11 thoughts on “Embedded Notifications for Externally Modified Files”

  1. I wonder, while that looks modern, is it still possible to control the notification via the keyboard, esp. the Tab shortcut to select the desired action to take?

    1. Well, TAB is always a problem in text editors, since TAB does everything from indentation, inserting a tab and switching focus.

      So it depends on what has focus.

      What works very well, though, is to press ALT, then you will see the shortcut accelerators to invoke an action.

      1. That’s exactly why I asked. A modal dialog takes focus, and can thus be dismissed easily and rapidly by hitting Tab (if necessary) and the Space or Enter keys. No need to think about which shortcut, or hope the Alt key will work the same way on all platforms (I’m not so sure it does on OS X, for instance). Also, Tab, Space and Enter keys can typically be hit from whatever position your fingers are in (if typing in the text). That’s not the case of the Alt key, nor (probably) of the shortcut you’d need to hit to dismiss the new notification. And let’s not talk about grabbing the mouse at all…

        What I actually wonder is exactly by what users where annoyed. Because ergonomically speaking I’d agree with the idea that a situation in which a document has changed on disk AND in the editor is one that justifies the principle of a modal dialog. I think it’s justified that, if you’re typing something at that exact moment, focus is moved away from the document to an alert … and actually that alert shouldn’t have default buttons that can be triggered by the space key (even OS X goes wrong there!). If the new notification has the possibility to steal focus, then fine.

        It’s a different thing when you just have a document open, without any changes pending to be saved, and the document changes on disk. Exactly how often do you want that open document NOT to reflect changes on disk? I can easily imagine that it’s the appearance of a dialog you have to dismiss by telling it to do something that should have happened automatically that annoyed so many users.

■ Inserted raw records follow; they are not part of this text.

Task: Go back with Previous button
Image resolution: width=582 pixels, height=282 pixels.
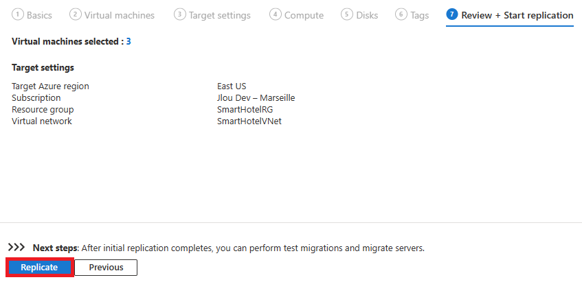Action: [106, 267]
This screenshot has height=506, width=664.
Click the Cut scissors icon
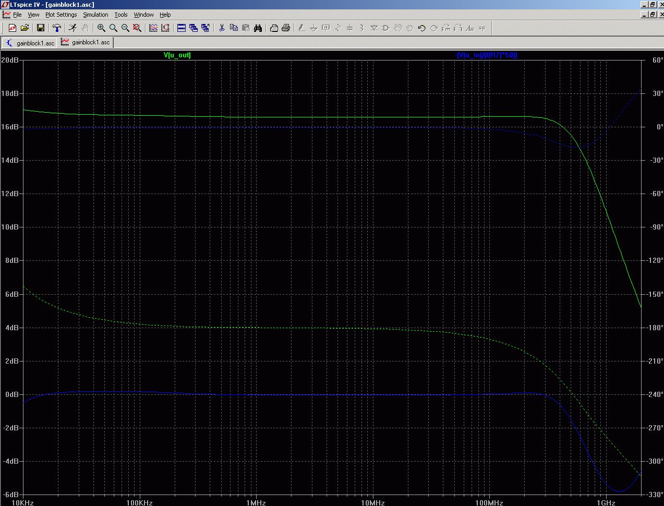pos(222,28)
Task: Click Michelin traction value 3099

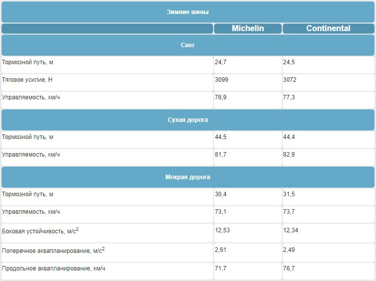Action: point(222,80)
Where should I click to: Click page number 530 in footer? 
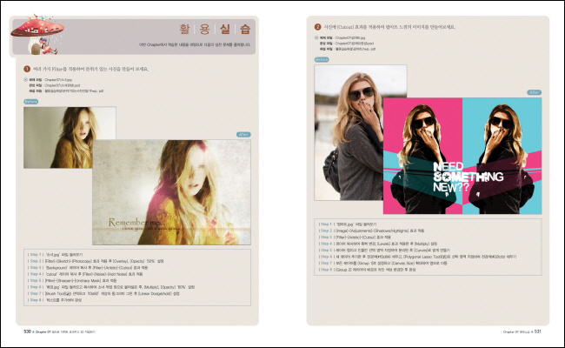point(28,331)
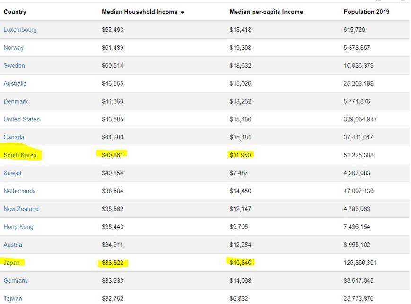Open the Netherlands country link
Screen dimensions: 411x304
pos(19,191)
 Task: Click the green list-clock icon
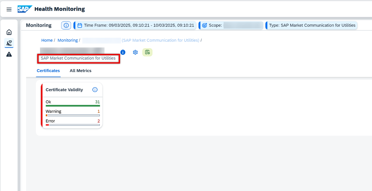pyautogui.click(x=147, y=52)
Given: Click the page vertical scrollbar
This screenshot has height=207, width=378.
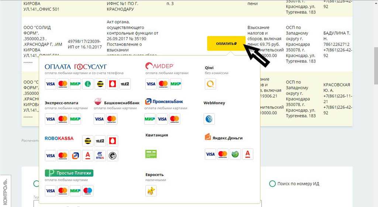Looking at the screenshot, I should pos(375,74).
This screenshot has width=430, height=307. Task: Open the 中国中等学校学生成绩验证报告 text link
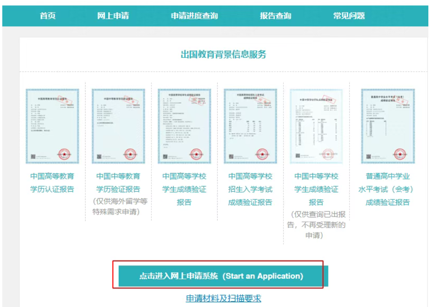click(x=316, y=189)
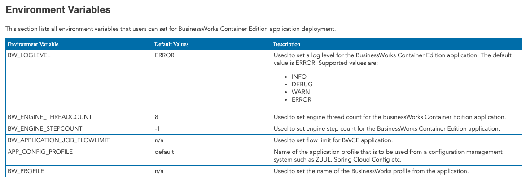Viewport: 526px width, 183px height.
Task: Click the Description column header
Action: pos(287,44)
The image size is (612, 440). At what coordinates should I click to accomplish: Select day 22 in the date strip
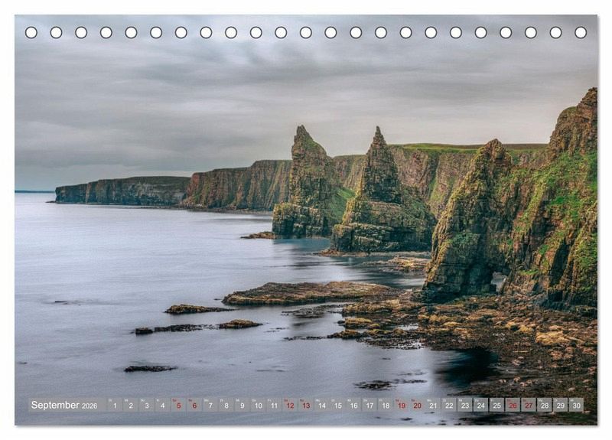tap(449, 405)
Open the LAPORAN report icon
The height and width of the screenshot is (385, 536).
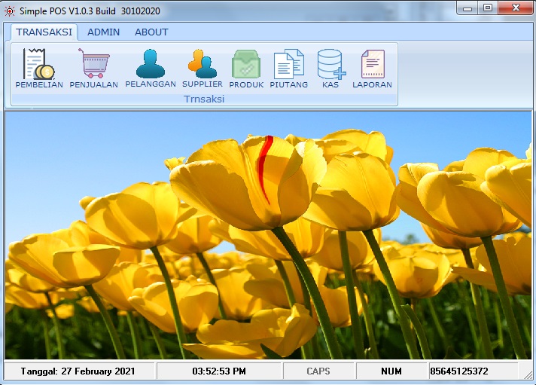pyautogui.click(x=372, y=65)
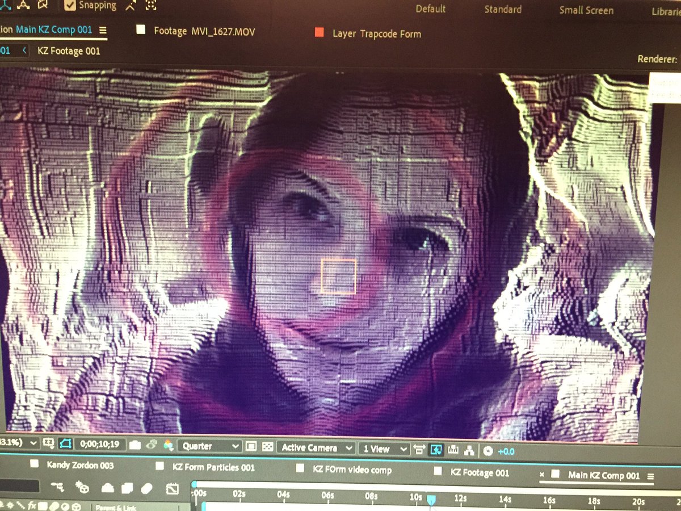Activate the Standard workspace
Screen dimensions: 681x511
(x=503, y=9)
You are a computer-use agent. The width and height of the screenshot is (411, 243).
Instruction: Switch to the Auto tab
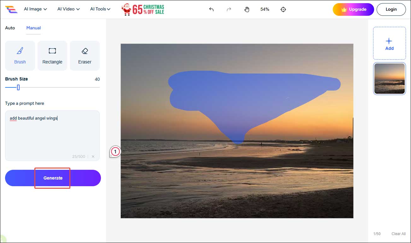coord(10,28)
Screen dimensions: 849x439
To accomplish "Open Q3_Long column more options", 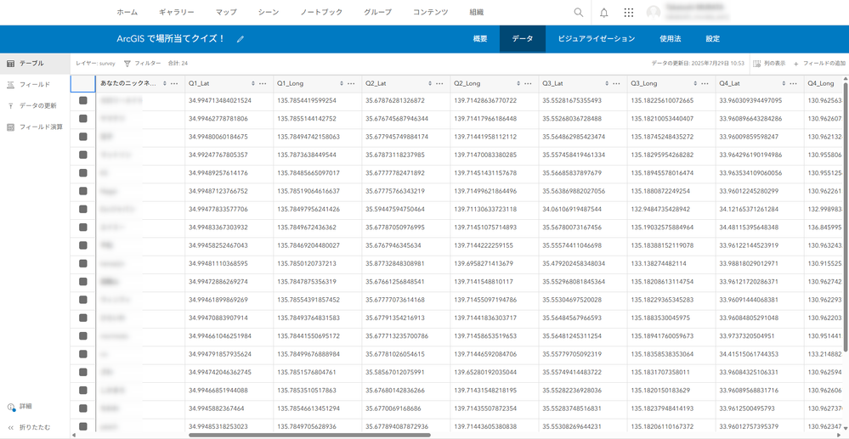I will click(x=705, y=84).
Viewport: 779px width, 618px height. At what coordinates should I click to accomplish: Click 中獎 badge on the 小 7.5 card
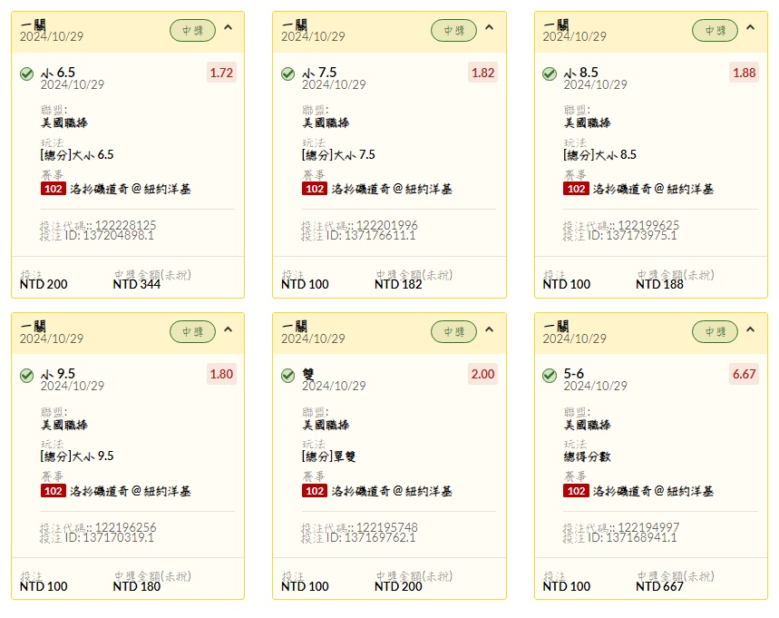[453, 30]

        So I hope you’ve thought this over beyond simply changing the nature of the alert to a notification. For instance, did you consider making it possible to reload the document automatically (if unchanged in the editor), and put up a simple notification to inform the user? And let that notification disappear as soon as the user saves the document? Hint: that sounds like the indication used to inform that a file has been changed in the editor, no? 🙂

        FWIW, Apple used to have a developer toolkit back in the MacOS 7+ days that’s still one of my favourites. It integrated shell and editor, and a window in editing mode was nothing more than a window on the on-disk file. IOW, you could use it as a file monitor as long as you didn’t type into the window.

        Final thought: users have a habit of not complaining about things they like. We’ll see how the number of users annoyed by the new implementation compares to the number annoyed by the modal dialog 😉

      1. Hi, this is unrelated question: what makes kate for mac does not have plugins for python autocomplete? technical or others because if you have no time, I could build that version by my computer.